Russia and Saudi Arabia have long been frustrated that curbs by OPEC and others have left a gap that has been filled by shale oil firms in the United States, which became the world’s biggest producer.
That frustration led in part to March’s collapse of an OPEC+ supply deal that has propped up oil prices for three years.
U.S. Energy Secretary Dan Brouillette said on Fox Business Network on Monday that U.S. production was already starting to fall due to the plunge in crude prices.
“In the United States we have a free market and the industry will adjust on its own,” he said.
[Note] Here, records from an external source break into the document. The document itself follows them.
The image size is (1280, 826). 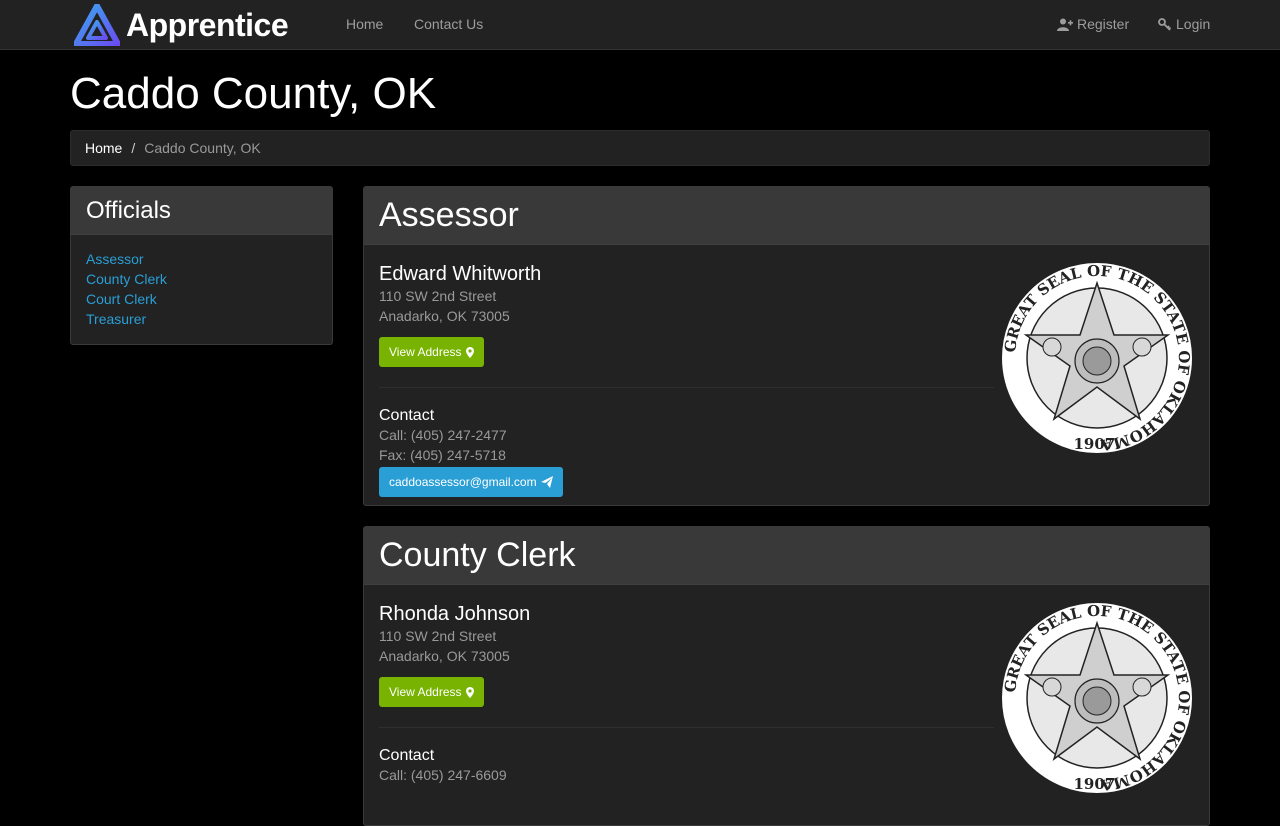 I want to click on email-button: caddoassessor@gmail.com, so click(x=471, y=482).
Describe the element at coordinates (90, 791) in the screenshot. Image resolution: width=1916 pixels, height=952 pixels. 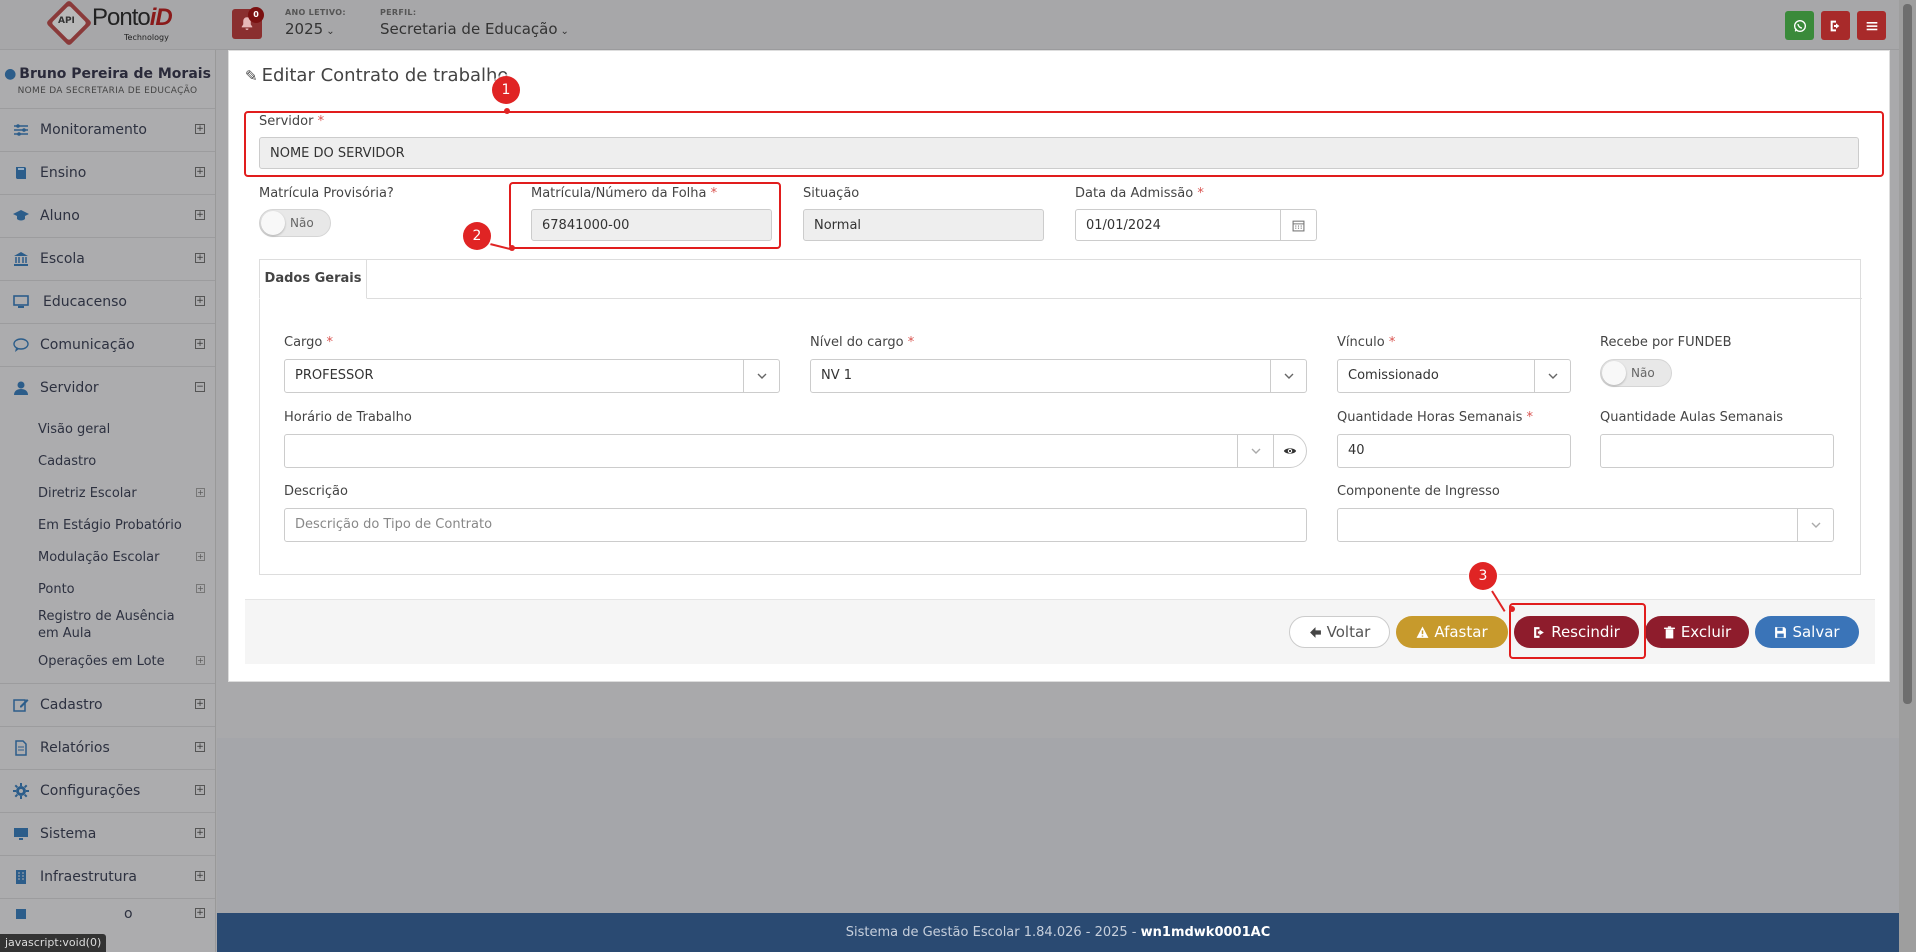
I see `sidebar-item-label: Configurações` at that location.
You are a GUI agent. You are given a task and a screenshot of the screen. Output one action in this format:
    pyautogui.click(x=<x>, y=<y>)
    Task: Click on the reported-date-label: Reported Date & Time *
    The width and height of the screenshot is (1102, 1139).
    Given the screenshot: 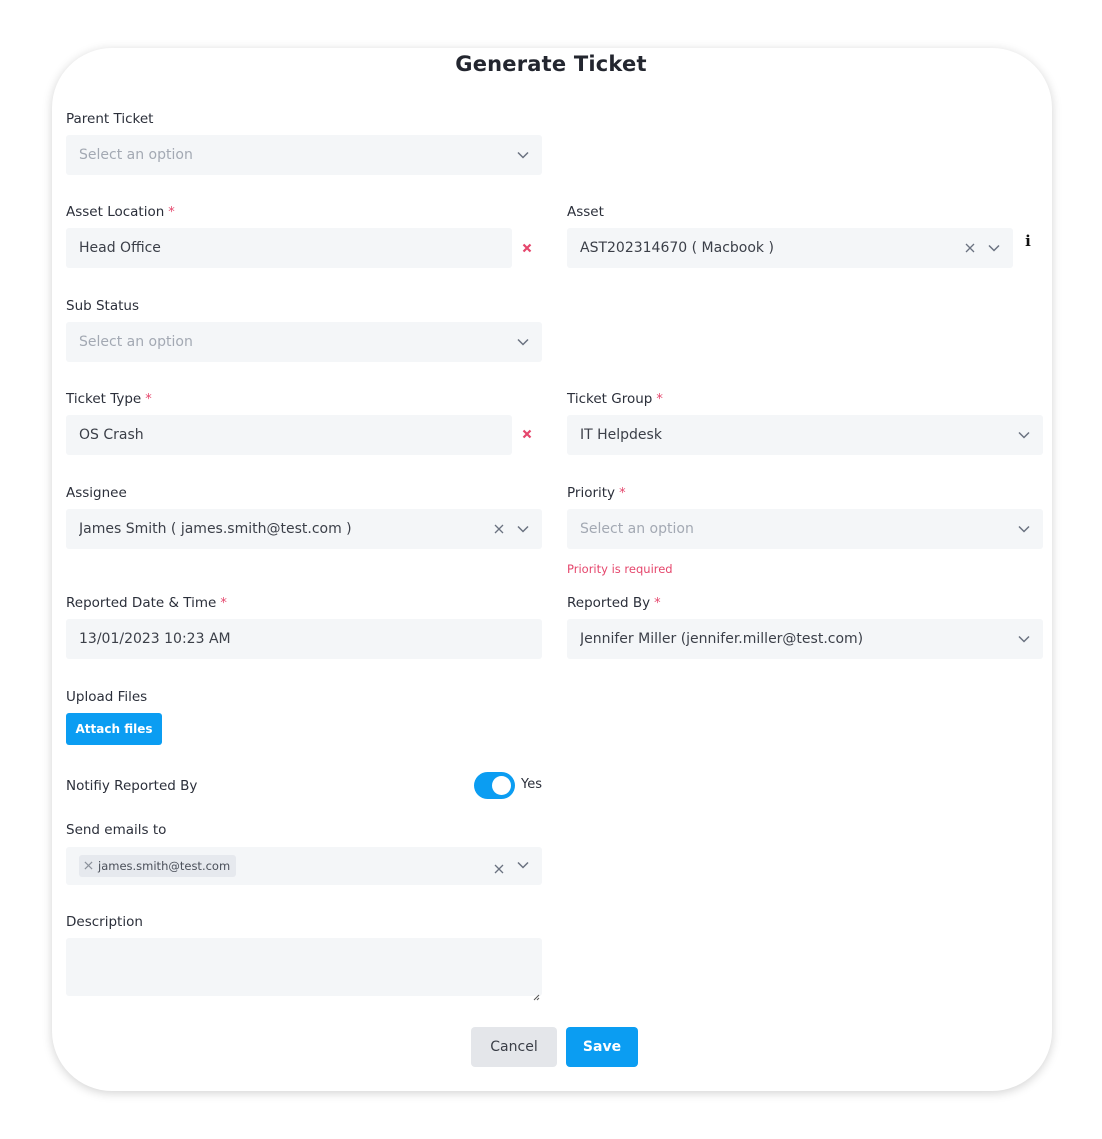 What is the action you would take?
    pyautogui.click(x=146, y=603)
    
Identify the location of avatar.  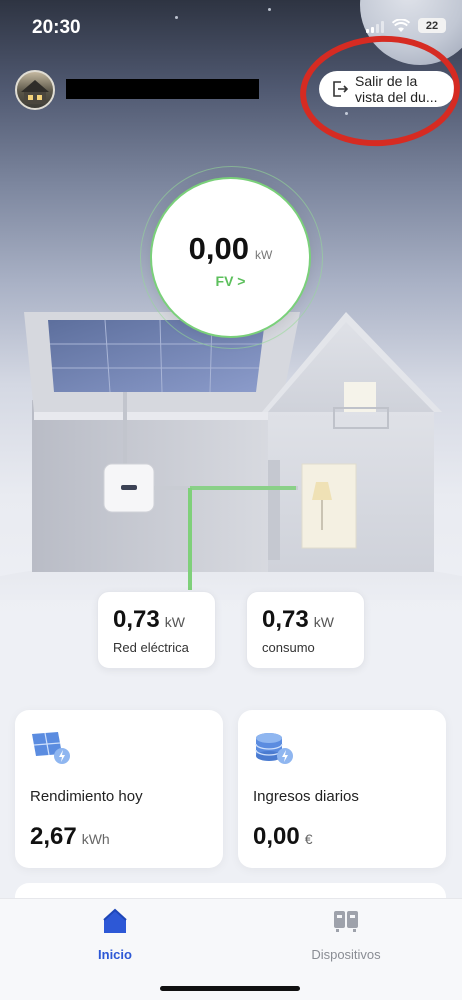
(35, 90).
U.S. Energy Department officials did not respond immediately to a request for comment.
Following the collapse of the OPEC+ deal, Riyadh and Moscow blamed each other and launched a battle for market share, sending oil prices to their lowest in two decades. That has strained the budgets of oil-producing nations and hit higher-cost producers in the United States.
Scrambling to secure a bigger market share, Saudi Arabia raised crude output to 12.3 million barrels per day (bpd) on April 1 and said it planned to export more than 10 million bpd. With by far the world’s biggest reserve of extra capacity, Riyadh has insisted it will no longer carry what it considers an unfair burden of cuts.
ANTITRUST ISSUES
While antitrust laws prohibit U.S. oil producers from taking steps to push up oil prices, curbing output would be legal if state regulators or the federal government set lower production levels, antitrust experts said.
The U.S. authorities have yet to indicate what, if any, action they might take.
Last week, Russian President Vladimir Putin said OPEC+ cuts could amount to around 10 million bpd, or some 10% of global output. Russian production reached 11.29 million bpd in March.
A Russian government and an industry source, speaking on condition of anonymity, said 10% might not be enough to steady the global oil market given the weakness of demand.
“I think the whole market understands that this deal is important and it will bring lots of stability, so much important stability to the market, and we are very close,” Kirill Dmitriev, one of Moscow’s top oil negotiators, who also heads Russian’s sovereign wealth fund, told CNBC.
Dmitriev was the first to make a public declaration last month about the need for an enlarged supply pact, potentially involving producers outside the OPEC+ group.
The Russian energy ministry did not respond to a request for comment.